• EXERCISE AIM: With the records below as your source, retype each line exactly from the top down to the line that contains "Add to comparison (81, 963)", and include that line.
-=-=-
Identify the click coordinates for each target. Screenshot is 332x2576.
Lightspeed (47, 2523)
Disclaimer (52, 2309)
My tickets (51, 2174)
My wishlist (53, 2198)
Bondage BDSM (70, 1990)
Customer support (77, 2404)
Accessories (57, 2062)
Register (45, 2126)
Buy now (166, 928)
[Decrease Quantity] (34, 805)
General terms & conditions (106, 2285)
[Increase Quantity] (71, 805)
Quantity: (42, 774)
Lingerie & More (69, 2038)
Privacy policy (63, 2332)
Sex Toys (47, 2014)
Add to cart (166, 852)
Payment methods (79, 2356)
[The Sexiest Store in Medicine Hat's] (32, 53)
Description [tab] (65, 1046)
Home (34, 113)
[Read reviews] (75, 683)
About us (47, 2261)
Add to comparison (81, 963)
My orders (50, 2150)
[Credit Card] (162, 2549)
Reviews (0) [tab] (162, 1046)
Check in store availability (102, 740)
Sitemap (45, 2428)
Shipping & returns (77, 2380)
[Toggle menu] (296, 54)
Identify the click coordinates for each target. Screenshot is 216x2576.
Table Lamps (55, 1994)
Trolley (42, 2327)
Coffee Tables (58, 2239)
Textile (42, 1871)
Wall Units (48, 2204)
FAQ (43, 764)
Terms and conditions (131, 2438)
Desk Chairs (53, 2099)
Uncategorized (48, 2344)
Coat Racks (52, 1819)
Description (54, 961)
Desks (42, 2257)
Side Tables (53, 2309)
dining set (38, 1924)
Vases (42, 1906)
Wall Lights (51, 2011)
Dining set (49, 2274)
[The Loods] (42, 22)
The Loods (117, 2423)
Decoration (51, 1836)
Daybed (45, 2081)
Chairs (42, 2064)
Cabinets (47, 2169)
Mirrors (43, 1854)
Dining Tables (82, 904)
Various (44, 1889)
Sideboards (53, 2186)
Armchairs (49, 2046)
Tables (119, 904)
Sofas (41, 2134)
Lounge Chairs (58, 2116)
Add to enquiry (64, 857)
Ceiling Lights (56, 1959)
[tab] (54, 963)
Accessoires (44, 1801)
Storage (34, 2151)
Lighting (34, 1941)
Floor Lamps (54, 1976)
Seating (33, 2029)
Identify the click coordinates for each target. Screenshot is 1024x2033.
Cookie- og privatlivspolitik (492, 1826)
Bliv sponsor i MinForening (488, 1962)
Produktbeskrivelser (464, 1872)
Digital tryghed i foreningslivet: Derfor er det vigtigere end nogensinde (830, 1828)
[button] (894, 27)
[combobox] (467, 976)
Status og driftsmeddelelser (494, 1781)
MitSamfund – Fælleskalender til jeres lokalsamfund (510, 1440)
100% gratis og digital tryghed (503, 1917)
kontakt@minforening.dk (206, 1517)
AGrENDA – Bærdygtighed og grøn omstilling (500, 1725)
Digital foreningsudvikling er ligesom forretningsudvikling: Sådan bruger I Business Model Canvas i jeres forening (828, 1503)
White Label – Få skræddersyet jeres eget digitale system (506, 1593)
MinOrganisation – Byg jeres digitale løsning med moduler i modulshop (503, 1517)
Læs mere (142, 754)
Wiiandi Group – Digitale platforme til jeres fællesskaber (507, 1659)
-=-=-
• ANSWER SPACE:
Identify the click coordinates for each target. Screenshot is 332x2576.
Lightspeed (47, 2523)
Disclaimer (52, 2309)
My tickets (51, 2174)
My wishlist (53, 2198)
Bondage BDSM (70, 1990)
Customer support (77, 2404)
Accessories (57, 2062)
Register (45, 2126)
Buy now (166, 928)
[Decrease Quantity] (34, 805)
General terms & conditions (106, 2285)
[Increase Quantity] (71, 805)
Quantity: (42, 774)
Lingerie & More (69, 2038)
Privacy policy (63, 2332)
Sex Toys (47, 2014)
Add to cart (166, 852)
Payment methods (79, 2356)
[The Sexiest Store in Medicine Hat's] (32, 53)
Description [tab] (65, 1046)
Home (34, 113)
[Read reviews] (75, 683)
About us (47, 2261)
Add to comparison (81, 963)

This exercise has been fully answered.